Carensa was about to say something in response when the woman continued.

“The real question is what you are trying to repress, what you are trying to get away from. My observation is that it is mostly the inherent stress in a patriarchal, non-equal society, focused on rabid consumption, such as yours.”

“Wow, that is really … really something.” Carensa leaned back in her seat. Was the woman in front of her for real?

“So you are saying,” she finally said, “that I am messed up because the US is an evil, capitalist empire, and I am just trying to run away from it all?”

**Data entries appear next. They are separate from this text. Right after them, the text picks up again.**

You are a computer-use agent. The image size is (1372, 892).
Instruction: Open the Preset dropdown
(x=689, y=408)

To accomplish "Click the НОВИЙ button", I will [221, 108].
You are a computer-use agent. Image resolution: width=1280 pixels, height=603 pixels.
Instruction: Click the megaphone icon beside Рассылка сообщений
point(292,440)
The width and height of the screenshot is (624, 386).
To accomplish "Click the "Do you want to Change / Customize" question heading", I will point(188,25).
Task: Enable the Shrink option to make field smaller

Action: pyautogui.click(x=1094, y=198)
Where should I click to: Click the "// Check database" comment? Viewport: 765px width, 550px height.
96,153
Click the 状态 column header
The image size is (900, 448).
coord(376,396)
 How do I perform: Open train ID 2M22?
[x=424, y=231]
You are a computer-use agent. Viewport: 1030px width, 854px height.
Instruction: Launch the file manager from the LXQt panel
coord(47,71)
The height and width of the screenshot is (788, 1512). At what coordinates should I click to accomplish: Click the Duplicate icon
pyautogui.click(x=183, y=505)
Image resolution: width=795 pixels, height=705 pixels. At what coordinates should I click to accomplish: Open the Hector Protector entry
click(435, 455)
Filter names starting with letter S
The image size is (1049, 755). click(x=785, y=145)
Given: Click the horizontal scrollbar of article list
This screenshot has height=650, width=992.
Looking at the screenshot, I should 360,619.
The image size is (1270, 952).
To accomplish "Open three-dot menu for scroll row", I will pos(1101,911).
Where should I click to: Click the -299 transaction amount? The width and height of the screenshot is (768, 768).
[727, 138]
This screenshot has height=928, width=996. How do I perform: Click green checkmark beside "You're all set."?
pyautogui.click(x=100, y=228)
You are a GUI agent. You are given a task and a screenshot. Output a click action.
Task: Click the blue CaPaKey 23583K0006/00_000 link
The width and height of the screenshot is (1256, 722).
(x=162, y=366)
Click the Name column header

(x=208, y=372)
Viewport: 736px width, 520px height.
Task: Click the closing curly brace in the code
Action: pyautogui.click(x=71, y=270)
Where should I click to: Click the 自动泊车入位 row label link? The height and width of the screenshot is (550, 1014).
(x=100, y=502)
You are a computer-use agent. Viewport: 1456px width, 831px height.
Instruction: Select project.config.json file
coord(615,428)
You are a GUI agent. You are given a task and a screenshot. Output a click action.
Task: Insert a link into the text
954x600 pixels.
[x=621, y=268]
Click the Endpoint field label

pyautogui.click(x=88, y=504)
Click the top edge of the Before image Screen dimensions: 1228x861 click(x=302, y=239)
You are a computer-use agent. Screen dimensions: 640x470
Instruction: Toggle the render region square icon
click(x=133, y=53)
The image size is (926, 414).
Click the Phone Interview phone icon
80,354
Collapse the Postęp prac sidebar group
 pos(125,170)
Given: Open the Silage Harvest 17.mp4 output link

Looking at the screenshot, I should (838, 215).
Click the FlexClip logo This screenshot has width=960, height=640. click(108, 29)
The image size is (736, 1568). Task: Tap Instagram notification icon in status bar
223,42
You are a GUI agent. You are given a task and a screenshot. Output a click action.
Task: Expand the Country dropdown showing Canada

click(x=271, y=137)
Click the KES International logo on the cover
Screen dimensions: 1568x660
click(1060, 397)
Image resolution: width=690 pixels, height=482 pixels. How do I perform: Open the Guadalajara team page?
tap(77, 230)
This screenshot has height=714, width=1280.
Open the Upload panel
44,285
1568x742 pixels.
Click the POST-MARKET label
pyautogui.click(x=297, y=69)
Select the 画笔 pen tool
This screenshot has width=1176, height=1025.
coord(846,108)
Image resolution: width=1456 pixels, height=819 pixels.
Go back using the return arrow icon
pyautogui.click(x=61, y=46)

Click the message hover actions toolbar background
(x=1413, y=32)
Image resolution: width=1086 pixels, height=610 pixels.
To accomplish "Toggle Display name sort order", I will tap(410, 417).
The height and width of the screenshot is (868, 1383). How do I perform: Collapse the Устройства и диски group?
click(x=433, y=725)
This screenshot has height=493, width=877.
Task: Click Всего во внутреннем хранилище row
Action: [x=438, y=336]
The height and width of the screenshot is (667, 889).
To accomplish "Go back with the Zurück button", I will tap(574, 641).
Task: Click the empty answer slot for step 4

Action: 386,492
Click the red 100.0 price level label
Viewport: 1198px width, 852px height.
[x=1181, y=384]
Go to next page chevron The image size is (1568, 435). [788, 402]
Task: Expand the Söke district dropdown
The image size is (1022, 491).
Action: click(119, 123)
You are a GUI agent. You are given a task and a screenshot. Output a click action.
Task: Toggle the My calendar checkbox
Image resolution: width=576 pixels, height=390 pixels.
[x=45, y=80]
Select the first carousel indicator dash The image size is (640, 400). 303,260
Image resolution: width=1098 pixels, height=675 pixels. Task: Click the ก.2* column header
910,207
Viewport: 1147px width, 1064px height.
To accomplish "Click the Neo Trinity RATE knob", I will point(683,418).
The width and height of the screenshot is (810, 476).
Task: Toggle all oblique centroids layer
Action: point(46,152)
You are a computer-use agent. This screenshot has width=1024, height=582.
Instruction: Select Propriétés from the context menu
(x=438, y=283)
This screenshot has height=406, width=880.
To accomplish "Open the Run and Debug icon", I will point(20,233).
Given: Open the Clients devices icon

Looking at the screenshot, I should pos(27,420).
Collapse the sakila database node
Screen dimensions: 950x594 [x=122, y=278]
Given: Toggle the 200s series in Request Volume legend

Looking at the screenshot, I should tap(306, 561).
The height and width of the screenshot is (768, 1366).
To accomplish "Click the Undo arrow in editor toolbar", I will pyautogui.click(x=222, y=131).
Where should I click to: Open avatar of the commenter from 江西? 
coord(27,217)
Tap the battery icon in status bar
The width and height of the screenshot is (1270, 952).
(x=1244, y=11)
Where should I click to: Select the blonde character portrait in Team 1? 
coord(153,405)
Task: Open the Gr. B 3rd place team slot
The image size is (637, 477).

“It’s psychologically bankrupt, yes.” The woman nodded her head indicating an affirmative. “Some of your young people drift to the Orient to seek mysticism, looking for answers that your society won’t/can’t give them. Of course, they will only find more confusion in the fairy-tales encountered there.”

“Right.” Carensa was beginning to wish she’d paid more attention in that Human Behavior 101 class, although she suspected that this woman was on a level far beyond that and not just because she was a graduate psychology student.

“So dear, is the experience here in Scandinavia liberating you?”

Carensa decided to keep the answer in the land of tangible experience.

“It’s been great. I’ve met some wonderful people and gotten to visit places I’d only seen pictures of before.”

“That’s nice. I am sure you will feel quite refreshed when you return home.”